Mai 2019

Warum ist Partizipation wichtig? ist immer wieder eine Kernfrage, die innerhalb der Kunstschulprojekte aufkommt.

Susanne Keuchel listet in ihrem Text „Chancen und Herausforderungen für kulturelle Bildungskooperationen im Ganztag: Zu Wirkungsfragen formaler und non-formaler Bildungspraxis“ (Kubi-Online 2019) Grundprinzipien und Bildungsziele der non-formalen Kulturellen Bildung im Vergleich zu anderen non-formalen Bildungsbereichen auf und benennt u.a. die Potentiale, die auch unsere Projekte aufweisen: „Spezifische Wirkungskontexte der non-formalen Kulturellen Bildung liegen nach der vorausgehenden Betrachtung vor allem in der Chance, die Interessenbildung für Kunst und Kultur, also letztlich die kulturelle Teilhabe, positiv zu beeinflussen, Perspektivwechsel anzuregen sowie in der subjektspezifischen Stärkung, aus der eigene „nachhaltige“ Haltungen und Selbstbildungsprozesse resultieren. Der positive Einfluss auf Interessenbildung steht in Zusammenhang mit den Grundprinzipien non-formaler Kultureller Bildung, hier vor allem der Freiwilligkeit, der Subjektorientiertheit, der Stärkenorientierung und der Prozessorientierung, die zugleich auch wichtige Grundlagen für die Entwicklung eigener Haltungen und Selbstbildungsprozesse bilden. Das heißt, den Einzelnen wird ein individueller Raum zur Gestaltung gegeben, innerhalb dessen sich prozessorientierte Selbstbildungsprozesse entfalten können.

Diese Praxis steht in einem deutlichen Widerspruch zu werkorientierten Zielvorgaben formaler Bildung, die den klaren Auftrag hat, die im Curriculum festgehaltenen Bildungsziele zu vermitteln. Es bedarf jedoch prozessorientierter Freiräume für die Entwicklung eigener Interessen und Haltungen. Innerhalb formaler Strukturen, die eine wesentlich stärkere Planung, Strukturierung und Festlegung von Bildungsabläufen verfolgen müssen, sind solche Freiräume – das zeigt die bisherige Praxis kultureller Bildungskooperationen – kaum zu realisieren.“ Zwei der Projekte 2019 werden direkt an Schule andocken, bieten also genau diese Qualitäten in einem eher rigiden System an.

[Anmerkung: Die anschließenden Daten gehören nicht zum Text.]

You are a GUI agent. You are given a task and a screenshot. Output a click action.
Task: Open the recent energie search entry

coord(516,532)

Keuchel schreibt weiter über den Unterschied von kulturellen und politischen Bildungszielen: „Es zeigen sich also in den hier grob skizzierten Bildungszielen und Prinzipien der BNE (Bildung für nachhaltige Entwicklung) und der politischen Bildung im Vergleich zur Kulturellen Bildung vor allem zwei zentrale Unterschiede: Steht in der Kulturellen Bildung die Weiterentwicklung des Subjekts im Fokus, sind bei den anderen beiden Bildungsbereichen gesamtgesellschaftliche Ziele entscheidend.“

Dieser Behauptung, möchte ich lautstark widersprechen, denn zeitgenössische Kunst stellt schon lange einen erweiterten Kunstbegriff in den Raum und hinterfragt damit die Behauptung, kulturelle Bildung würde hauptsächlich auf Subjektstärkung fokusieren und Kunst somit in erster Linie der Selbstdarstellung und dem Finden der einzigartigen inneren Stimme dienen (Dunhill und O’Brien).

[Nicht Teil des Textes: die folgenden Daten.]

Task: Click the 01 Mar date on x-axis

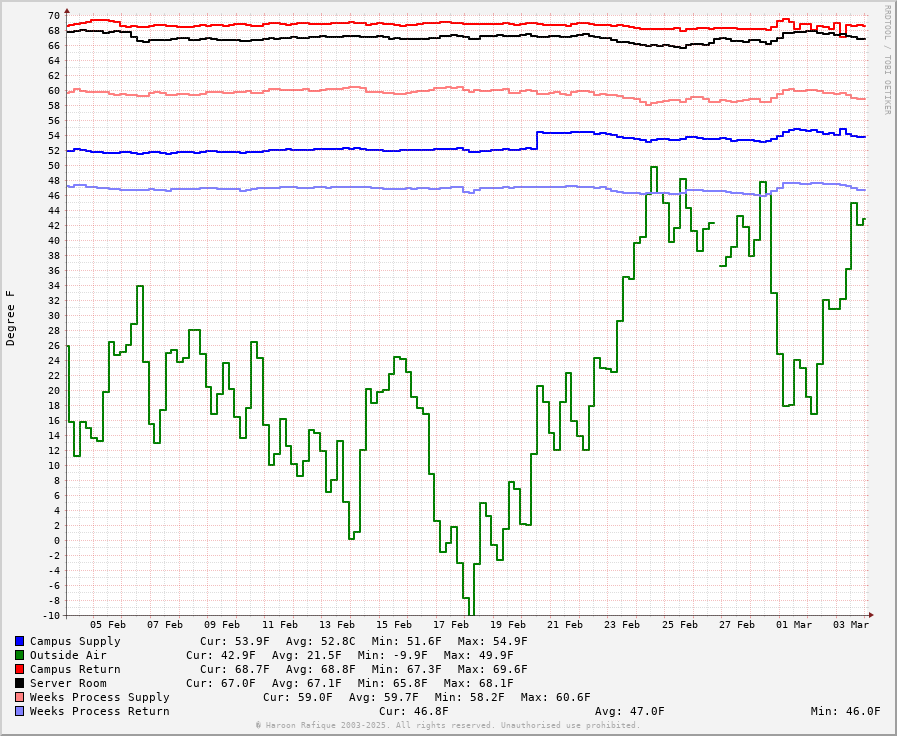Action: (x=794, y=625)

Es gibt eine zunehmende Anzahl von Künstler*innen, die sich rigoros mit Kontexten auseinandersetzen. Denn bei Kunst geht nicht nur um eine marktorientierte Produktion, sondern auch um unsere Vernetzung mit anderen und der Welt: In den Praxen wird dem dringenden Bedürfnis nach der Entwicklung auf den neuesten Stand gebrachter übertragbarer und fachspezifischer Fähigkeiten, anwendbarer Kenntnisse und Berufserfahrung Rechnung getragen, die ein nachhaltige Haltung lebt (co-kreativ, kollaborativ, interaktiv, sozial und politisch engagiert). Kunst (vor allem die im öffentlichen Raum) inkludiert den kulturellen und historischen sowie soziale und wirtschaftliche, politische und psychologische Kontext, in dem sie stattfindet. Ich frage mich, warum, obwohl diese Kunstprojekte auf Biennalen, documentas etc stark präsent sind, Kunst und somit kulturelle Bildung immer noch so limitiert dargestellt?